Hand (N Y). 2012 Dec;7(4):457-60. doi: 10.1007/s11552-012-9444-y.
High-energy injuries to the hand frequently lead to bone defects as well as soft tissue loss. Early bone grafting of defects is well established in the literature; however, few options are available for autologous corticocancellous grafts. Most frequently cited studies describe the iliac crest or the distal radius donor sites.
In this case report, we describe a new technique of obtaining corticocancellous bone graft from the olecranon.
Complete union of the segmental defect was achieved with this technique.

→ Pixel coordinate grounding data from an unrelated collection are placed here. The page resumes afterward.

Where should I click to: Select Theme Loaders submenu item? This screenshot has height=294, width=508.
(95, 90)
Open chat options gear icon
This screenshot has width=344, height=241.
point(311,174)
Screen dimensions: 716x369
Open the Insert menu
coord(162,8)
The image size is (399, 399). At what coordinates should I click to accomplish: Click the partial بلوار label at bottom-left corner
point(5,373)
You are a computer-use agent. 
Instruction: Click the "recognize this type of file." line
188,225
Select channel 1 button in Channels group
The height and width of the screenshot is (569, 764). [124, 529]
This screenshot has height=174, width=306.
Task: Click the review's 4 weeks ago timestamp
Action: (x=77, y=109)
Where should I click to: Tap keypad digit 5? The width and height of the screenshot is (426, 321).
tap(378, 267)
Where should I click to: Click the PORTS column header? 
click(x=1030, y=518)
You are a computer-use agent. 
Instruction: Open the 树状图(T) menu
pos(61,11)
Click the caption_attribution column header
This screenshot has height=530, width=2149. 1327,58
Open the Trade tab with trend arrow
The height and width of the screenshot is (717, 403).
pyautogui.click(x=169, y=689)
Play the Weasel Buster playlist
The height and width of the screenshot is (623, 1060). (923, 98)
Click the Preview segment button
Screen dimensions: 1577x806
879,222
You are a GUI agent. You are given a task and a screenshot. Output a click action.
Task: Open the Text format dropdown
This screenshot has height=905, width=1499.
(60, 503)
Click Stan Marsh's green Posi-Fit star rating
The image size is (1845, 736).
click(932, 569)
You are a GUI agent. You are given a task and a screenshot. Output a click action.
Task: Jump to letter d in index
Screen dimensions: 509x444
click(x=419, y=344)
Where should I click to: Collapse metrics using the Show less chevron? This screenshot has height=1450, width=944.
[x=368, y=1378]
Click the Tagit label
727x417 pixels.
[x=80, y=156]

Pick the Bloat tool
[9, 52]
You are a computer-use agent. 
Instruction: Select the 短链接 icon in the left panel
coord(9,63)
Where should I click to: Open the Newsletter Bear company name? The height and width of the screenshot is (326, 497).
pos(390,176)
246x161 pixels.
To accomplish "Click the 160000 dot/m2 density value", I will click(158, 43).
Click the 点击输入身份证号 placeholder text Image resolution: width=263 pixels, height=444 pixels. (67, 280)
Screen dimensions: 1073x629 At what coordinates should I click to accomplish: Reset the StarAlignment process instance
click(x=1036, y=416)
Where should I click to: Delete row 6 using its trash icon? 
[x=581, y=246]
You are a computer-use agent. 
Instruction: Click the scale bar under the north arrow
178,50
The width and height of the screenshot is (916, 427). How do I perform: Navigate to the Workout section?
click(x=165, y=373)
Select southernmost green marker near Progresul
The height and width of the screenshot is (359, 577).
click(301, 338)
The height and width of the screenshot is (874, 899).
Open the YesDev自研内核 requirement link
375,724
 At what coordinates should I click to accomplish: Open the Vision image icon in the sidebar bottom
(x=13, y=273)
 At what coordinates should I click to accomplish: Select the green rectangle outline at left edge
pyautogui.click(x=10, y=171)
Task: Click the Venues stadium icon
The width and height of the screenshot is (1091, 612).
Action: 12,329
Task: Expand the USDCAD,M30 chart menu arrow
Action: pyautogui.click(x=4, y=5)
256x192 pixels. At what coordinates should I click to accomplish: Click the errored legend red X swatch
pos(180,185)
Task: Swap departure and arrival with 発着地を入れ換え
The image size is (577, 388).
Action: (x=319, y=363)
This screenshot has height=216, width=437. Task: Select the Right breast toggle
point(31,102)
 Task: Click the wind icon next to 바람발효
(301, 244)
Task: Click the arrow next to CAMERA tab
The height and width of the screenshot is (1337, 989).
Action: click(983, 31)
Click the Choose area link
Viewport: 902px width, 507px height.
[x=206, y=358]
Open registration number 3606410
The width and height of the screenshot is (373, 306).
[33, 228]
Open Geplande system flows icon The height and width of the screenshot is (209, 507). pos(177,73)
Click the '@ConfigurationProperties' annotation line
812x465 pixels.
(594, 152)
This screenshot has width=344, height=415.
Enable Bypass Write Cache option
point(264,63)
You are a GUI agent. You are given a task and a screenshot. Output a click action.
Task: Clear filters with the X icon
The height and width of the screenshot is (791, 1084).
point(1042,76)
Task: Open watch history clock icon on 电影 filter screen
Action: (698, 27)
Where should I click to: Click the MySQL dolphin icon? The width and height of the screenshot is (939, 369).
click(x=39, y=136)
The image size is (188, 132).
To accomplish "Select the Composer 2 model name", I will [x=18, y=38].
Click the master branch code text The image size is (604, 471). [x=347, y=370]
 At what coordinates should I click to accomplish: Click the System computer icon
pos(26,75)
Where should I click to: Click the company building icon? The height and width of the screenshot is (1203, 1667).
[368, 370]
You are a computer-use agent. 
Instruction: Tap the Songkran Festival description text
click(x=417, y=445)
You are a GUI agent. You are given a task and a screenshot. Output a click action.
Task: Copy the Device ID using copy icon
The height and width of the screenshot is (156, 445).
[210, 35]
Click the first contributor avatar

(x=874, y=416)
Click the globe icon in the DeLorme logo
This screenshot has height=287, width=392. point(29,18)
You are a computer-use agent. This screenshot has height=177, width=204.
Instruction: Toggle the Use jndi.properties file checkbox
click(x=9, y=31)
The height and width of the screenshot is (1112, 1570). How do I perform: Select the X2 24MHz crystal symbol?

The olecranon donor site is outside the zone of injury and therefore safe to access, but within the upper extremity, thus avoiding the need for harvest from a distant site such as the iliac crest or the distal femur. Additional benefits of this site are the greater volume of graft that can be harvested compared to the distal radius as well as a more optimal ratio of cancellous to cortical graft available, compared to the iliac crest where the graft may be excessively cortical in nature.
手部高能损伤常导致骨缺损和软组织缺失。文献中对于缺损的早期骨移植已有充分的记载;然而,自体皮质松质骨移植的选择却很少。最常被引用的研究描述了髂嵴或桡骨远端作为供区。
在本病例报告中,我们描述了一种从尺骨鹰嘴获取皮质松质骨移植的新技术。
采用该技术实现了节段性缺损的完全愈合。
尺骨鹰嘴供区位于损伤区域之外,因此易于获取且安全,同时位于上肢,从而避免了从髂嵴或股骨远端等远处获取供骨。该供区的其他优点包括与桡骨远端相比可获取更大体积的移植骨,以及与髂嵴相比可获得更理想的松质骨与皮质骨移植比例,髂嵴获取的移植骨可能皮质成分过多。